The government took $440 million from the 2007 surplus to fund the cheques, and an additional $10 million to pay Canada Revenue Agency (CRA) to administer and mail the cheques out.
"Instead using the surplus to fund political trickery, use it to cut taxes permanently and to reduce the provinces debt, which costs taxpayers $6 million per day in interest," said Bader. "B.C.'s across-the-board tax cuts of 2001 set B.C. on the growth path we're benefiting from today - the carbon tax is a step in the wrong direction."

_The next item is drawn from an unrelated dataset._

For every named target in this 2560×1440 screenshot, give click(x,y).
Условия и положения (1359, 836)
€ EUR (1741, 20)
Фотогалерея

The government claims personal and business income tax cuts will make the carbon tax revenue neutral, but as the full effect of the income tax cuts will not be felt right away, the $100 refund is intended to help people assume the low carbon lifestyle now.
"The last time Canadians were hit with a so-called revenue neutral tax, it was called the GST," said Bader. "The GST brought in billions of dollars in new revenue for the federal government - it was a tax grab, just as the carbon tax will be."
"The latest polls show people are rejecting the government's carbon tax," continued Bader. "The government's own figures show the carbon tax will do little to reduce greenhouse gas emissions and the high price of gasoline has provided a glimpse of just how much the government's jump onto the global-warming bandwagon will cost families in B.C."